-- start of QUOTED TEXT --

Object: fetch_config:http:http_cookies

Configuration parameters for automatic loading and merging of HTTP cookie files. These cookie files must follow the Mozilla/Netscape/CURL/WGET format as described here.

Parameter Description
scan_for_cookie_files A boolean value that enables/disables the cookie scan feature globally. Defaults to True (enabled).
search_paths An array of base directory paths from which to recursively search with search_paths_filter for file_names to use as input. Defaults to the system-dependent expansion of ~.
search_paths_filter An fnmatch.filter pattern that can be used to filter specific subdirectories of each path specified in search_paths. Defaults to .bdbag.
file_names An array of input cookie filenames or fnmatch.filter patterns to match cookie filenames against. Defaults to [*cookies.txt].

-- end of QUOTED TEXT --
-- start of DATASET ENTRIES --

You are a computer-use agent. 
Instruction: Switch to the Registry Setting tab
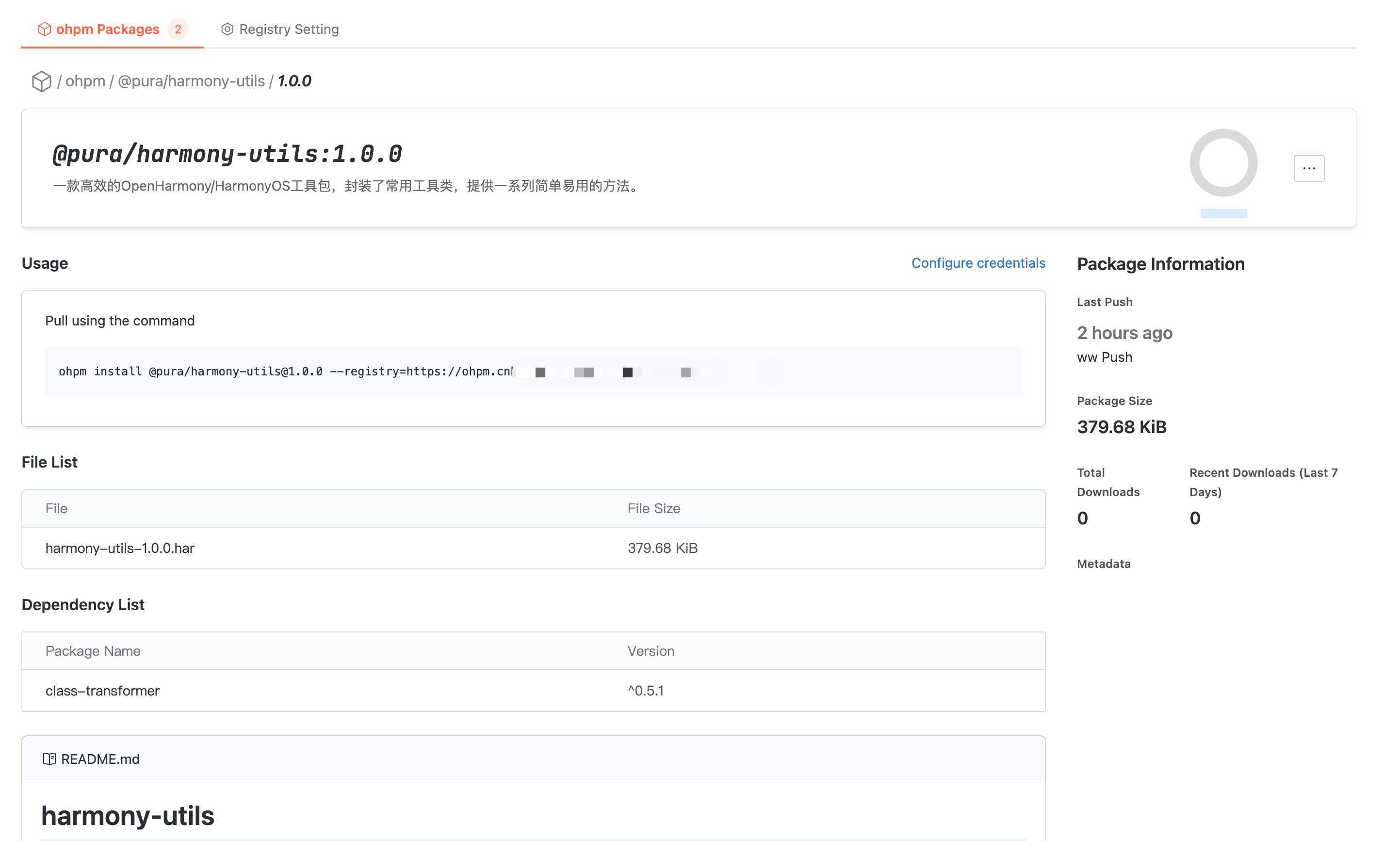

-- end of DATASET ENTRIES --
-- start of DATASET ENTRIES --

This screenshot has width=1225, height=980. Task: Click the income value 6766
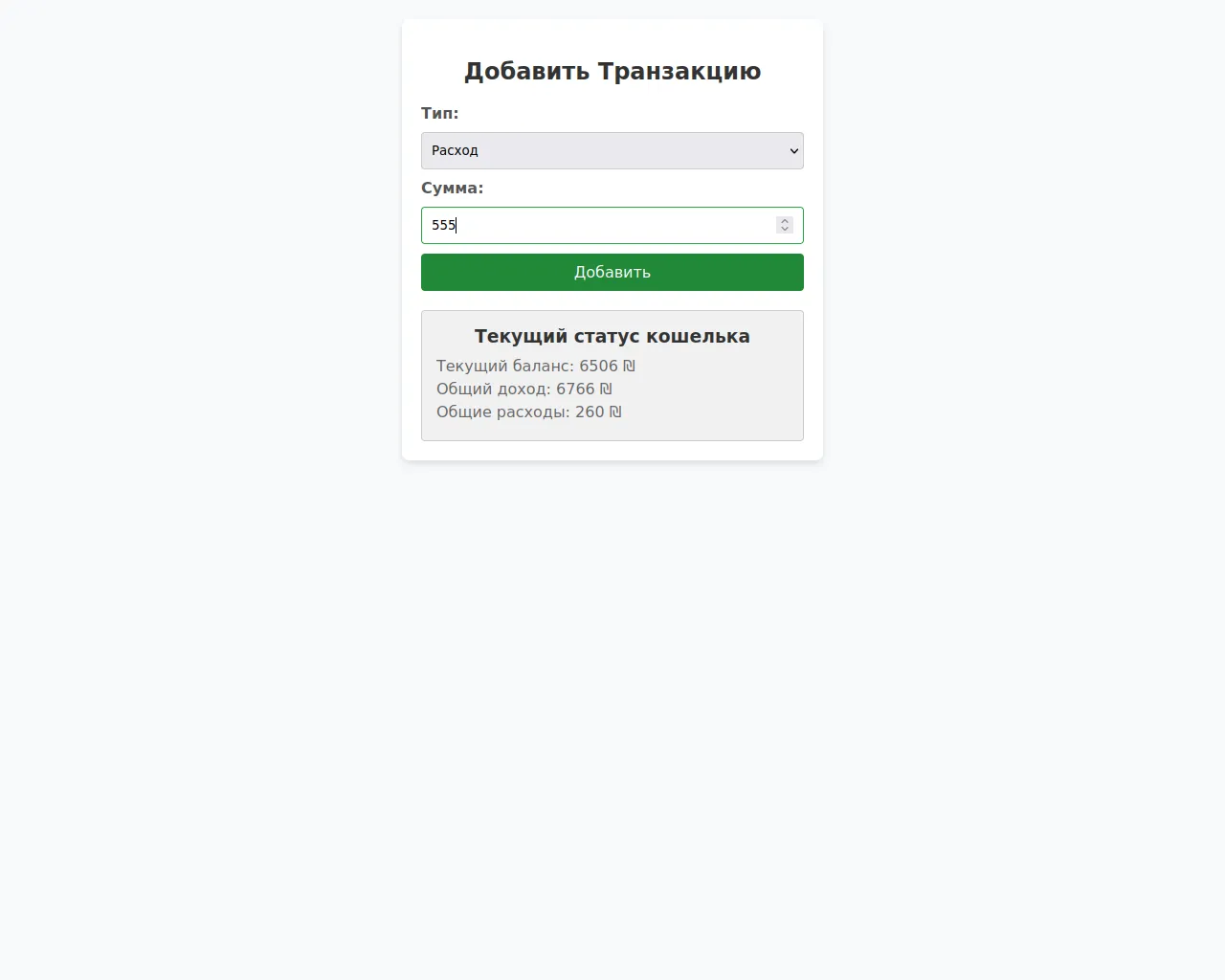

-- end of DATASET ENTRIES --

● **TASKS**:
1 - Write out the stretch of the HTTP cookie configuration text from "Configuration parameters for" through "Defaults to .bdbag.".
2 - Resume the HTTP cookie configuration text after its final sentence.

● **RESULTS IN ORDER**:
1 -
Configuration parameters for automatic loading and merging of HTTP cookie files. These cookie files must follow the Mozilla/Netscape/CURL/WGET format as described here.

Parameter Description
scan_for_cookie_files A boolean value that enables/disables the cookie scan feature globally. Defaults to True (enabled).
search_paths An array of base directory paths from which to recursively search with search_paths_filter for file_names to use as input. Defaults to the system-dependent expansion of ~.
search_paths_filter An fnmatch.filter pattern that can be used to filter specific subdirectories of each path specified in search_paths. Defaults to .bdbag.

2 -
Object: fetch_config:https

This object contains configuration parameters for the https fetch handler. The https fetch handler configuration is identical to the http fetch handler configuration, with the following exceptions:

Parameter Description
bypass_ssl_cert_verification Either the boolean value true or false, or an array of string values consisting of URL patterns to be used in a simple substring match against the target URLs found in a bag's fetch.txt file. For example, "bypass_ssl_cert_verification": ["https://raw.githubusercontent.com/fair-research/bdbag/"] will match a fetch.txt entry with a URL of "https://raw.githubusercontent.com/fair-research/bdbag/master/test/test-data/test-http/test-fetch-http.txt". Defaults to false.
NOTE:

It is NOT RECOMMENDED setting bypass_ssl_cert_verification: true as it will bypass SSL certificate validation for ALL HTTPS requests. This will accept any TLS certificate presented by a remote server and will ignore hostname mismatches and/or expired certificates, which will make the application vulnerable to man-in-the-middle (MitM) attacks.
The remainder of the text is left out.